Hayden G, MDC DSA steering member who reported back to the September GBM on this first regional event, added:
The ROR represented a few different opportunities for the chapter and DSA. It is a beautiful thing to see comrades building connections that were not already made. It is deeply rewarding to hear from folks engaged in the same struggles and conditions that we do, but in a different location. National staff did a fantastic job putting on training sessions throughout the weekend. Members from all participating chapters came away having learned the value of making the most out of limited resources.

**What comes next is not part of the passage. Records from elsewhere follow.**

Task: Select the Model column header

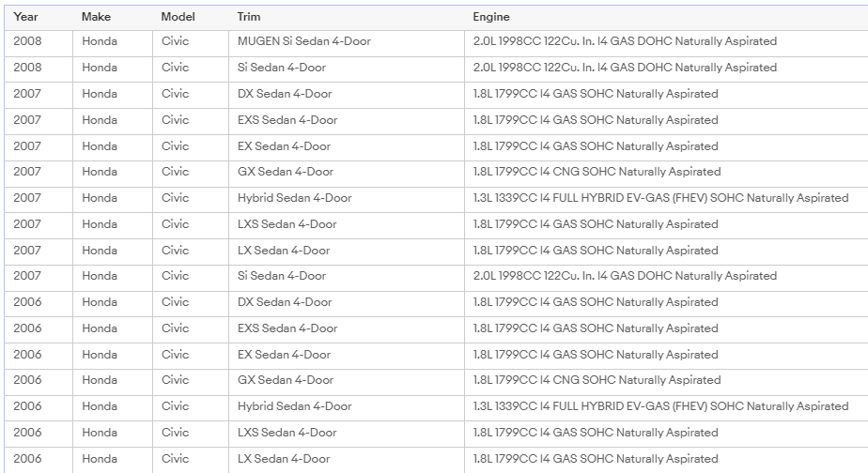Action: pyautogui.click(x=178, y=17)
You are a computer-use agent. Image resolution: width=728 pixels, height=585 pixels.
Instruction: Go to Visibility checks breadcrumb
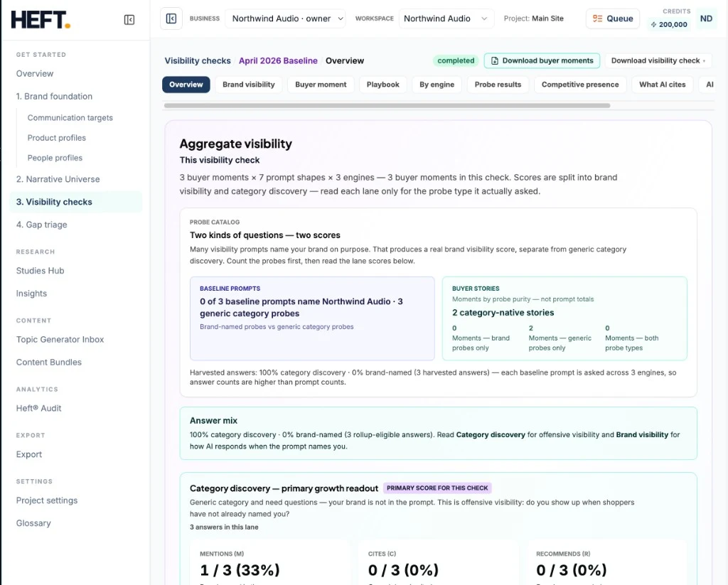click(x=198, y=61)
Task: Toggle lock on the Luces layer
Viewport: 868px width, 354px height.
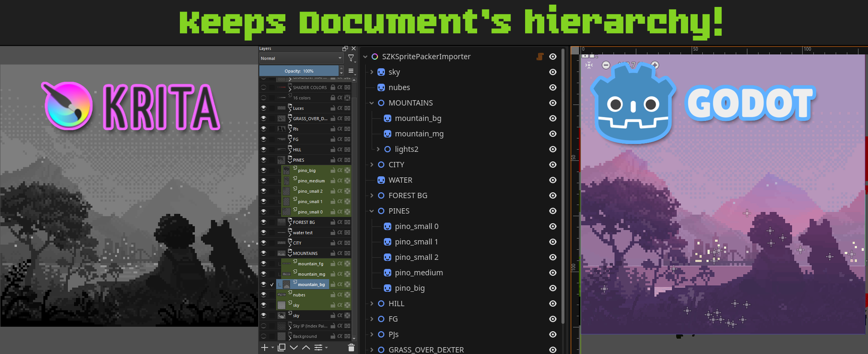Action: pyautogui.click(x=333, y=108)
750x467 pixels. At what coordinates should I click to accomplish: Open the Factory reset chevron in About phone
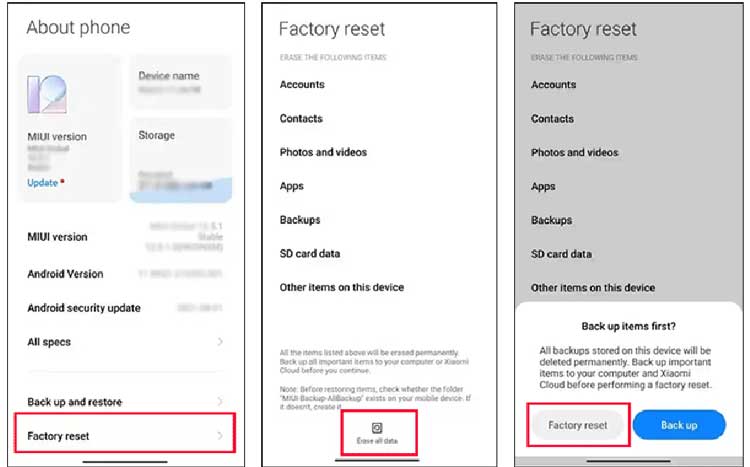click(220, 436)
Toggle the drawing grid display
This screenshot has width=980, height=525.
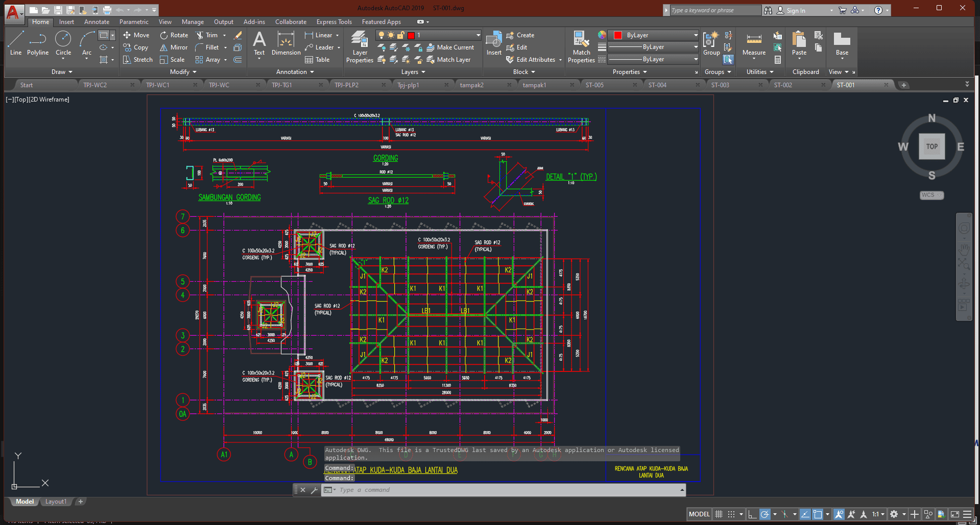point(719,514)
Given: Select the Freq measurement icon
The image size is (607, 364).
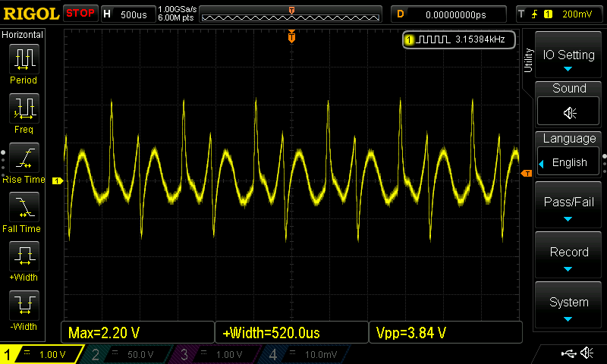Looking at the screenshot, I should tap(24, 108).
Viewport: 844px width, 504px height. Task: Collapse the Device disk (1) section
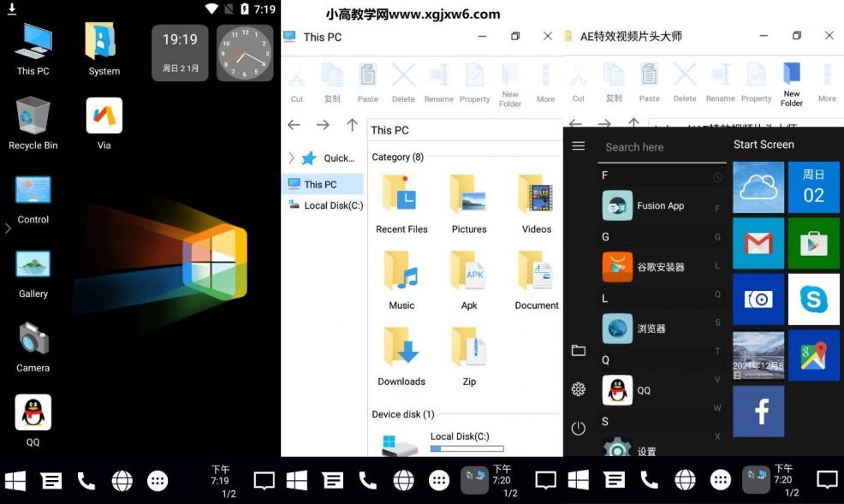click(x=402, y=413)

So often, we all read critiques about how ‘DSA should’ do a specific campaign or action. Among the values that were expressed and internalized during this regional retreat is that DSA is not a third party. We are DSA and we are enabled to achieve our desired outcomes when we put in the work to make them happen. Be that through the electoral process, supporting the labor movement, or supporting tenants, developing chapters got to see examples of how we’ve won and learn what it took to win.
“In terms of opportunities going forward, there are campaigns coming up on the horizon that we did not foresee when planning the retreat. Overlapping training and coordination across the region is going to be key during our labor support campaigns taking place in the next year, specifically in the logistics sector. It also cannot be understated the value that participating members from MDCDSA received from the retreat. The information from the training sessions and lessons conveyed by our comrades will be brought back to various working groups. That is something to be excited about.
Overall, I’m thrilled with the outcome and I’m grateful for everyone who was a part of putting in the work to make this happen. It truly is an honor for our chapter to be the host for such an event and this is a testament to the strength of our movement in the DMV.